Drude weight in systems with open boundary conditions
Marcos Rigol, B. Sriram Shastry

TL;DR
This paper investigates how boundary conditions affect the Drude weight in finite systems, revealing that open boundaries lead to a zero Drude weight regardless of integrability, contrasting with periodic systems.
Contribution
The study clarifies the discrepancy between boundary conditions by combining analytical and numerical methods to understand the thermodynamic limit behavior of the Drude weight.
Findings
Open boundary conditions yield zero Drude weight for finite systems.
Periodic boundary conditions show nonzero Drude weight in integrable systems.

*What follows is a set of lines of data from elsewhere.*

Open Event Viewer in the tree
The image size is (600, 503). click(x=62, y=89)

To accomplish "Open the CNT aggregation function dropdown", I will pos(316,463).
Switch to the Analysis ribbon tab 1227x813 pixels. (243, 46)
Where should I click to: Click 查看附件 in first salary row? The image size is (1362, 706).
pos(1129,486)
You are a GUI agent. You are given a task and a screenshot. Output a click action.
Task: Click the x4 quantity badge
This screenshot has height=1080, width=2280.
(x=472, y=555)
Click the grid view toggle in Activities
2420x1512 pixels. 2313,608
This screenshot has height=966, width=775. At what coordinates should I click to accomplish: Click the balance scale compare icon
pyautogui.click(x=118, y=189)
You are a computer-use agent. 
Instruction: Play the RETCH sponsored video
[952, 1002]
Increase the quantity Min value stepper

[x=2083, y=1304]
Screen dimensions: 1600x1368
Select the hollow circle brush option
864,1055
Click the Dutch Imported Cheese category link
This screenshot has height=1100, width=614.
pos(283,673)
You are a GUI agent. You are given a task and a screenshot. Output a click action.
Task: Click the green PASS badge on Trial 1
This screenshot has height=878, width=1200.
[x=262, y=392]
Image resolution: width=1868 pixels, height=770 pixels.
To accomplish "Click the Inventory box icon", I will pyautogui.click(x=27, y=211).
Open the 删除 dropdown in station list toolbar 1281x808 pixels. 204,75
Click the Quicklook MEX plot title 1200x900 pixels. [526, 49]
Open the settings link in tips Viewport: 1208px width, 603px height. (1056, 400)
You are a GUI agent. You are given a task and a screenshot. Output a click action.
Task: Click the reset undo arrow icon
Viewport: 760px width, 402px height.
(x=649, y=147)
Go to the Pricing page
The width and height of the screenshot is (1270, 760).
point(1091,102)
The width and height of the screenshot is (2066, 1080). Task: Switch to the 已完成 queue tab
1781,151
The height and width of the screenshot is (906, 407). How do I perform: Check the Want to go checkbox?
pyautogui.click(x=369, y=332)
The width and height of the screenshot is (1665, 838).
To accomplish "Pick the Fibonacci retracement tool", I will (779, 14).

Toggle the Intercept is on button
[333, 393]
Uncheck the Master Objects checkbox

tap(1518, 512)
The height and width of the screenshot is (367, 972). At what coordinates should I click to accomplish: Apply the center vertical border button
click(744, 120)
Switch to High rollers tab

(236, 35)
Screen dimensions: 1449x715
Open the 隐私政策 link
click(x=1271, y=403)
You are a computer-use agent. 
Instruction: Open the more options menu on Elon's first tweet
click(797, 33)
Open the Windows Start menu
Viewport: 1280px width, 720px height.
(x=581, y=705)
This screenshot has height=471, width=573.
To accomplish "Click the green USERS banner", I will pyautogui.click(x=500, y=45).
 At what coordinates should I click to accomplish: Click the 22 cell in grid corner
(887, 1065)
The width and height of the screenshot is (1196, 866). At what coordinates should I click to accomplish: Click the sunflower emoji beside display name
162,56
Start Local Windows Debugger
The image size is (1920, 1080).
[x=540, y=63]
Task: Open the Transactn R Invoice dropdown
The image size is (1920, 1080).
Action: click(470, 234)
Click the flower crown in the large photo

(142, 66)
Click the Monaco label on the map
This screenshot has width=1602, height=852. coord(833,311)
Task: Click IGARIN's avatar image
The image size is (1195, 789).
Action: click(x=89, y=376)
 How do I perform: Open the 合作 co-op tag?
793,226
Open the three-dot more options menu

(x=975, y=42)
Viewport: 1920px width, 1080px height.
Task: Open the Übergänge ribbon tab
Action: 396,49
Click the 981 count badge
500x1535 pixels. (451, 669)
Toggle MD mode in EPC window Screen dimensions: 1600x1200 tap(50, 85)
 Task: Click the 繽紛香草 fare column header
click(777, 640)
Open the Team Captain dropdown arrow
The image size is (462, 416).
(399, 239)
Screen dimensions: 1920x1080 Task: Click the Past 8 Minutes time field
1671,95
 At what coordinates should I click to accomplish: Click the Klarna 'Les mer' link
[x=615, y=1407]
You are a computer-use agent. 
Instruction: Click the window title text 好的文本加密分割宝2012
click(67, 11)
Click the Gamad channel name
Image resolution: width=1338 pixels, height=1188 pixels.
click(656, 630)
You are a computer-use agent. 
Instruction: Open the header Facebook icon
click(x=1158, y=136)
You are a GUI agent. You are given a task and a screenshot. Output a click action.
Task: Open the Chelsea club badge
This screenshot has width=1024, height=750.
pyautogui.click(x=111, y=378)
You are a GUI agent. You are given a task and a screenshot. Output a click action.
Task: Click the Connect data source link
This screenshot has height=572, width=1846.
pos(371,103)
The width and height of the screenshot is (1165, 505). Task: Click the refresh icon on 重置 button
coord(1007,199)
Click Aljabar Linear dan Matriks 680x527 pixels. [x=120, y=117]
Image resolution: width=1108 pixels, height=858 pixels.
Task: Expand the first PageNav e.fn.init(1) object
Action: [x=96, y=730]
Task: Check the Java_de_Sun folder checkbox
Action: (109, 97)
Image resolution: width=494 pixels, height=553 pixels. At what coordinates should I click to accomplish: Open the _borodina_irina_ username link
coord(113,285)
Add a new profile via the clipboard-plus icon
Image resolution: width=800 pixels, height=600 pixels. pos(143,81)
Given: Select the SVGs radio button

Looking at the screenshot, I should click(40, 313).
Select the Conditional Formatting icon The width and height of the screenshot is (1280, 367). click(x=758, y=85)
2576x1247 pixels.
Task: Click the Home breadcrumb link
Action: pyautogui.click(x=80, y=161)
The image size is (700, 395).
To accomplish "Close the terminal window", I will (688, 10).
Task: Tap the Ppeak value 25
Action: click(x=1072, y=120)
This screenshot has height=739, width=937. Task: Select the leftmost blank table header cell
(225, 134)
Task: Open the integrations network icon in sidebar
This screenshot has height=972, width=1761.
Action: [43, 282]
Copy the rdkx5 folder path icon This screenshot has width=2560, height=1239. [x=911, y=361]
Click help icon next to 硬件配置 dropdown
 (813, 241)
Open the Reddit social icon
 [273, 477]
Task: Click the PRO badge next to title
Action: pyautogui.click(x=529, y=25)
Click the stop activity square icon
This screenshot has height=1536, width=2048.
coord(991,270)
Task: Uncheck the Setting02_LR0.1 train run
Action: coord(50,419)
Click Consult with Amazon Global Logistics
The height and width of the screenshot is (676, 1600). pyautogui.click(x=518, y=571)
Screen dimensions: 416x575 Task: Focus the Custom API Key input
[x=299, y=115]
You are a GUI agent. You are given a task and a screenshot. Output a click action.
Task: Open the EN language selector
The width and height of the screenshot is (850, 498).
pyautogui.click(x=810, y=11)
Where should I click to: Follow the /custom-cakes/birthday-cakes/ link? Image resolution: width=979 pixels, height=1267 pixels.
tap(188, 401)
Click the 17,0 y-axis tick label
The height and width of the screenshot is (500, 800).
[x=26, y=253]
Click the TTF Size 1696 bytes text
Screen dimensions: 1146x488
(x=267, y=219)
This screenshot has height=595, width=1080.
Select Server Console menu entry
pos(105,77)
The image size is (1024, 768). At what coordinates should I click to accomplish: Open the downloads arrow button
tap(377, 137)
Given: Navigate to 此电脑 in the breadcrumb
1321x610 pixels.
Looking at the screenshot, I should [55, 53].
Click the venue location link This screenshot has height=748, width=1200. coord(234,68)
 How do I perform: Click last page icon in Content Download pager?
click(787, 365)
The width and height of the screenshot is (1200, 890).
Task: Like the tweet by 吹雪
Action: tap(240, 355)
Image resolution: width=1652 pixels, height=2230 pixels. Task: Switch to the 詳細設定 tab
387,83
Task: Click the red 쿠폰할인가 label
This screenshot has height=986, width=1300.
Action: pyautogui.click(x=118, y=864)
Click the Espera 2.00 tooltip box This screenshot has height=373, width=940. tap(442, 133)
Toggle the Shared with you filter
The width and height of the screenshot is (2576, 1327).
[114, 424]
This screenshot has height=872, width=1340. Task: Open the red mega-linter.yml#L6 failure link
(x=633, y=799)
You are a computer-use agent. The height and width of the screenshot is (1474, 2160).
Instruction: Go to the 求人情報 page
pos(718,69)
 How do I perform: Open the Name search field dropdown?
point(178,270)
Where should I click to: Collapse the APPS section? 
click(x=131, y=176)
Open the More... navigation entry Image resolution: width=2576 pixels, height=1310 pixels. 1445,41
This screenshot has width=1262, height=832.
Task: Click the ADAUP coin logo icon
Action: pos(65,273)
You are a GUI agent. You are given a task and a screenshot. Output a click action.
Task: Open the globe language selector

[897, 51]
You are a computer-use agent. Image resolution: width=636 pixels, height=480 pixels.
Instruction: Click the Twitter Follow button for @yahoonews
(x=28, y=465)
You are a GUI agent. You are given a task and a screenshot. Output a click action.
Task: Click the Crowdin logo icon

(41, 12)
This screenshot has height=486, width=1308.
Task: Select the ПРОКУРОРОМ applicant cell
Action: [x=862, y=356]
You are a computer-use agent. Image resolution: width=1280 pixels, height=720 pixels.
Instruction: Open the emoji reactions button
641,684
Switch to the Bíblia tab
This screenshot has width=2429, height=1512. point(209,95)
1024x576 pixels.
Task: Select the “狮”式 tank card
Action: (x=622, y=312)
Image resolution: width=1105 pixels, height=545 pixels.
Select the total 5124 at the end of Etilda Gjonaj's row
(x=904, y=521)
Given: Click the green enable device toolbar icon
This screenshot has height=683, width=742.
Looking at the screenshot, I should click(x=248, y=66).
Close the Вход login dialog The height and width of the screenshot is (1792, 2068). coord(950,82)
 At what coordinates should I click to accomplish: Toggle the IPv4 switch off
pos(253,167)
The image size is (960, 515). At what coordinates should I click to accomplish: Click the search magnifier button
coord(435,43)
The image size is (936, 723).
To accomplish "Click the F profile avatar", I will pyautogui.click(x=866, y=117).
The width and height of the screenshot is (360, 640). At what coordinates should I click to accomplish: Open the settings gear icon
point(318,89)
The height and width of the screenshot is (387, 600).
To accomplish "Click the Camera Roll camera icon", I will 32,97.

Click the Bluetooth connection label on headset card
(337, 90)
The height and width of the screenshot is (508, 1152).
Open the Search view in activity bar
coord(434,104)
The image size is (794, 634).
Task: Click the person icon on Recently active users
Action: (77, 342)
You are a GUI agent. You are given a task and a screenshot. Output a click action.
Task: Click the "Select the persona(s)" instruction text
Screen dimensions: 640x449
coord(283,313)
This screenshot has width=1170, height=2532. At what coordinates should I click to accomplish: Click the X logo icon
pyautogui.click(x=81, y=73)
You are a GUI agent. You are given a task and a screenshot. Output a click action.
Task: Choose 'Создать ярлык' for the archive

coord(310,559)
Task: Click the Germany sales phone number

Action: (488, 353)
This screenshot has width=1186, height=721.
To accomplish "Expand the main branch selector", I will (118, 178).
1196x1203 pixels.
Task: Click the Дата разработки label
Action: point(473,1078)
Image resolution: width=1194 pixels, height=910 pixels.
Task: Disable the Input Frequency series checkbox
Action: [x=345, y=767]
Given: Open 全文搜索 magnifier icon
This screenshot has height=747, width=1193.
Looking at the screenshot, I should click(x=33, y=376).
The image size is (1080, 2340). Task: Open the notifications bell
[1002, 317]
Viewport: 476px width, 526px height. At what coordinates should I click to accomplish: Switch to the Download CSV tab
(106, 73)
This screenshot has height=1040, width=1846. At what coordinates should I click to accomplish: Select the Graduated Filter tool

The results reconcile differences in Drude weight behavior across boundary conditions.
Abstract
For finite systems, the real part of the conductivity is usually decomposed as the sum of a zero frequency delta peak and a finite frequency regular part. In studies with periodic boundary conditions, the Drude weight, i.e., the weight of the zero frequency delta peak, is found to be nonzero for integrable systems, even at very high temperatures, whereas it vanishes for generic (nonintegrable) systems. Paradoxically, for systems with open boundary conditions, it can be shown that the coefficient of the zero frequency delta peak is identically zero for any finite system, regardless of its integrability. In order for the Drude weight to be a thermodynamically meaningful quantity, both kinds of boundary conditions should produce the same answer in the thermodynamic limit. We shed light on these issues by using analytical and numerical methods.